RECORDS SHOWN below:
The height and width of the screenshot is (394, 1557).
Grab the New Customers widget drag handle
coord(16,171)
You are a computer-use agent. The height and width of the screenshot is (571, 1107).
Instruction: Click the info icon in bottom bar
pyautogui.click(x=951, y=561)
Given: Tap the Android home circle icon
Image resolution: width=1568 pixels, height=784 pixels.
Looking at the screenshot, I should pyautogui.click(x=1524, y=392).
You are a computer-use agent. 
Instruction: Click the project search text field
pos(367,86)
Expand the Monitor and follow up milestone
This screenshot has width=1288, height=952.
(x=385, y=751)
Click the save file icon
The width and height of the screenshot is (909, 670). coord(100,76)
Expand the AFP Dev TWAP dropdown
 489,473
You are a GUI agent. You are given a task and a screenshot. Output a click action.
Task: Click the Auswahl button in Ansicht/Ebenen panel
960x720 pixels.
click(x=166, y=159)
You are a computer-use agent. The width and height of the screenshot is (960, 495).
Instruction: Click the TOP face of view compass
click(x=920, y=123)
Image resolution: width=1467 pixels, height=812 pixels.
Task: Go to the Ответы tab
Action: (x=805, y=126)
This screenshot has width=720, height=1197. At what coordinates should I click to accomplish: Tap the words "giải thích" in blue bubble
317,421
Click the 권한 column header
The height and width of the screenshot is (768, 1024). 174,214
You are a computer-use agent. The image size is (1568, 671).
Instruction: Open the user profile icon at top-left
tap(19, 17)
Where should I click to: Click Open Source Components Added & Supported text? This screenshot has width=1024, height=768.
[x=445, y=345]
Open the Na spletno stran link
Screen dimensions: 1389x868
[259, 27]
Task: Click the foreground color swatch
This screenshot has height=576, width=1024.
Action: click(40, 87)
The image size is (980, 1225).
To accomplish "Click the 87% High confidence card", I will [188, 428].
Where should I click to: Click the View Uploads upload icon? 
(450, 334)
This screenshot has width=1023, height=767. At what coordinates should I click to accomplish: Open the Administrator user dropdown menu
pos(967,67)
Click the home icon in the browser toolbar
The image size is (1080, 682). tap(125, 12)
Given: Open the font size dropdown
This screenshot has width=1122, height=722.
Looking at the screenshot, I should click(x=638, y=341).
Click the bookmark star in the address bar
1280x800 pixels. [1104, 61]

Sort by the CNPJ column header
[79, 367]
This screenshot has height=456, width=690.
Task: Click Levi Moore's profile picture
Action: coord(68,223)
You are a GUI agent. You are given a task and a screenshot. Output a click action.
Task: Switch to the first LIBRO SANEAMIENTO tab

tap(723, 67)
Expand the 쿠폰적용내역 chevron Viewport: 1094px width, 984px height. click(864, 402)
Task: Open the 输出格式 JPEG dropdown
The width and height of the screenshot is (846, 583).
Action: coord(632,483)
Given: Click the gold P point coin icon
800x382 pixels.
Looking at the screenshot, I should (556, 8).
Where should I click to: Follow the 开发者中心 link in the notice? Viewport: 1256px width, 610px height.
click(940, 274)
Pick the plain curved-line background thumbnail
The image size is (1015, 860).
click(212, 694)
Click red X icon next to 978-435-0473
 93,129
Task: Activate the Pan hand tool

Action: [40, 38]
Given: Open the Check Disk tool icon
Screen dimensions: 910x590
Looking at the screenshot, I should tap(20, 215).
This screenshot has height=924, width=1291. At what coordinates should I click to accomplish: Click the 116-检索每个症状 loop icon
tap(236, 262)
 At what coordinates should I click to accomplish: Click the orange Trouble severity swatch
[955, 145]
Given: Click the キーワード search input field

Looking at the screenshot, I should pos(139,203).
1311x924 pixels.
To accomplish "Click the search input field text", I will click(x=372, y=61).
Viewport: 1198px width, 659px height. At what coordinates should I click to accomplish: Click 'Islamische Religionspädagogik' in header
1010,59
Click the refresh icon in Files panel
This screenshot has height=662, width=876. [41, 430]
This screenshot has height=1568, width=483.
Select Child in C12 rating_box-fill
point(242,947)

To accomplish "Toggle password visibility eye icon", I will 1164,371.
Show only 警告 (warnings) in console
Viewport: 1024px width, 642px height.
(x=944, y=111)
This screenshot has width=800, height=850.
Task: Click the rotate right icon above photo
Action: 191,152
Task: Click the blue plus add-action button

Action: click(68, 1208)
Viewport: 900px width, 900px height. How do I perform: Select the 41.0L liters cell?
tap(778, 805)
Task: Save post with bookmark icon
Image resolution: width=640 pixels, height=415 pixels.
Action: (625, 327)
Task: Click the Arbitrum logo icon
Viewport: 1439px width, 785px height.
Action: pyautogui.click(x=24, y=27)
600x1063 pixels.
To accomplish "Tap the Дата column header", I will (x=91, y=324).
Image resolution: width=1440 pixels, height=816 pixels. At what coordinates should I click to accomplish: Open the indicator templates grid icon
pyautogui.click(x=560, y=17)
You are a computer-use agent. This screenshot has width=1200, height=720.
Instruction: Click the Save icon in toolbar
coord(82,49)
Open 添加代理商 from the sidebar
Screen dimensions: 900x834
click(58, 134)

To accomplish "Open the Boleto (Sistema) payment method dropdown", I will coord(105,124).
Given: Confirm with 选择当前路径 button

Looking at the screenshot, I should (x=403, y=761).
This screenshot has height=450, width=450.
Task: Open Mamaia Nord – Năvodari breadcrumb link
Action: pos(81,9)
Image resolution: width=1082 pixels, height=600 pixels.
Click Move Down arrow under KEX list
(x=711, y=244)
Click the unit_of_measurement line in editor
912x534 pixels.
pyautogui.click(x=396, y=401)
End of RECORDS SHOWN.
Every line with "computer" in it should be copied from the entries.

You are a computer-use agent. The height and width of the screenshot is (571, 1107).
You are a computer-use agent. 
You are a computer-use agent. The width and height of the screenshot is (960, 495).
You are a computer-use agent. The image size is (1568, 671).
You are a computer-use agent. This screenshot has width=1200, height=720.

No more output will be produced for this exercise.